■ Task prompt
From the DRB-72 description below, print the passage that opens with the words containing "With DRB-72, we" and closes with "advanced polymer synthesis.", reproducing it character for character.

■ Page excerpt
Model DRB-72 marked our latest shift from earlier generations. Our chemists weren’t just optimizing yield—they closely analyzed how the terminal carboxyl groups and diacetyl linkages dictate solubility, interaction with excipients, and performance in end applications. Previous versions worked, but fine-tuning the synthesis—by regulating temperature during acylation or switching our purification solvent—brought measurable gains in purity and batch-to-batch consistency. Each improvement becomes clear on the shop floor: fewer downstream issues, more predictable reactivity, and easier troubleshooting.
With DRB-72, we maintain a colorless to pale yellow crystalline solid, bulk density in the 0.78–0.85 g/cm3 range, and a typical purity above 99.4% by GC. Chemists usually fixate on purity numbers first, but long experience tells us that what happens between production and packing matters just as much if not more. Even minor fluctuations in trace moisture or byproduct levels can ripple all the way down to customer processes—especially in flavor formulation and advanced polymer synthesis.

■ Recorded information
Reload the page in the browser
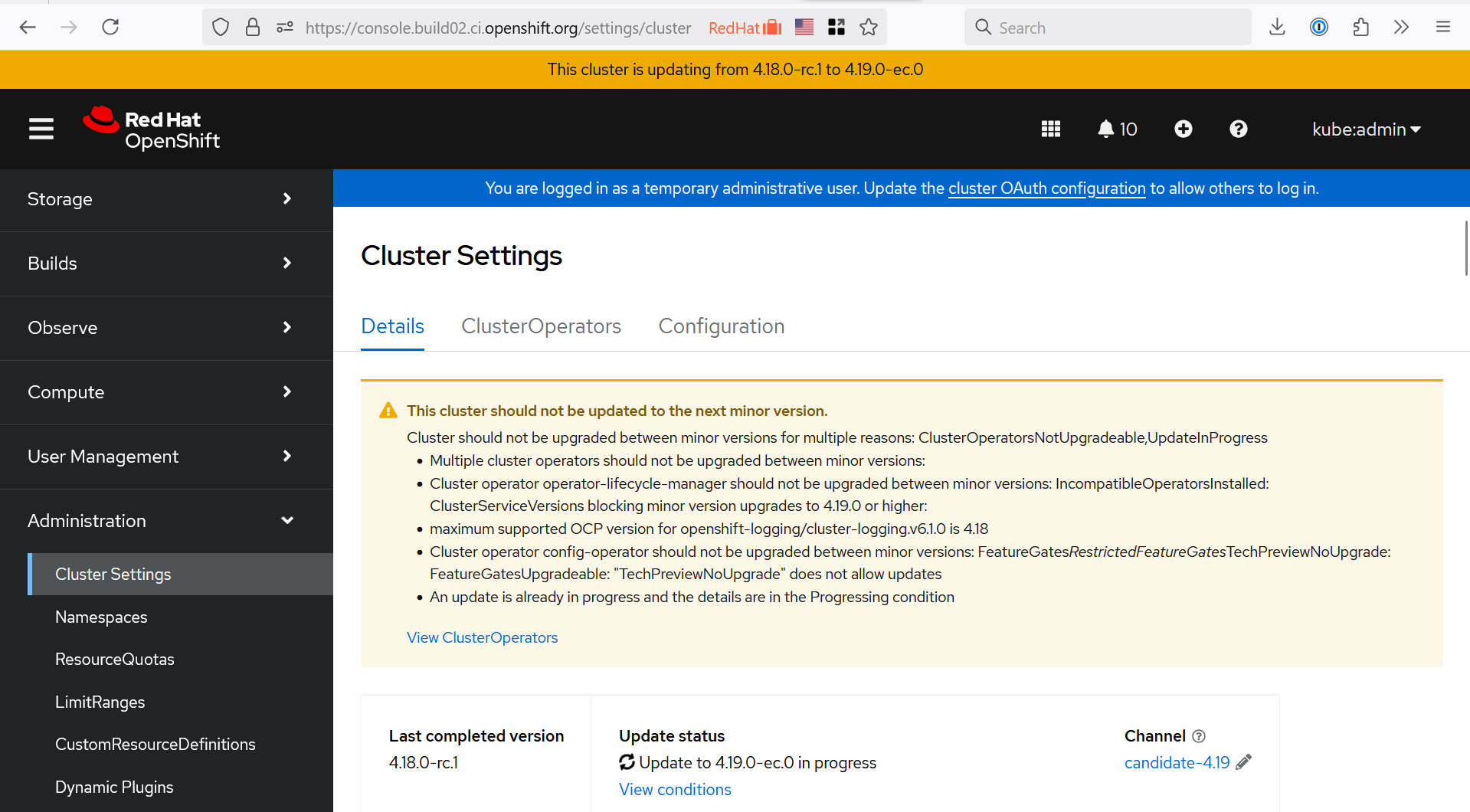[111, 28]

■ Answer for the task
With DRB-72, we maintain a colorless to pale yellow crystalline solid, bulk density in the 0.78–0.85 g/cm3 range, and a typical purity above 99.4% by GC. Chemists usually fixate on purity numbers first, but long experience tells us that what happens between production and packing matters just as much if not more. Even minor fluctuations in trace moisture or byproduct levels can ripple all the way down to customer processes—especially in flavor formulation and advanced polymer synthesis.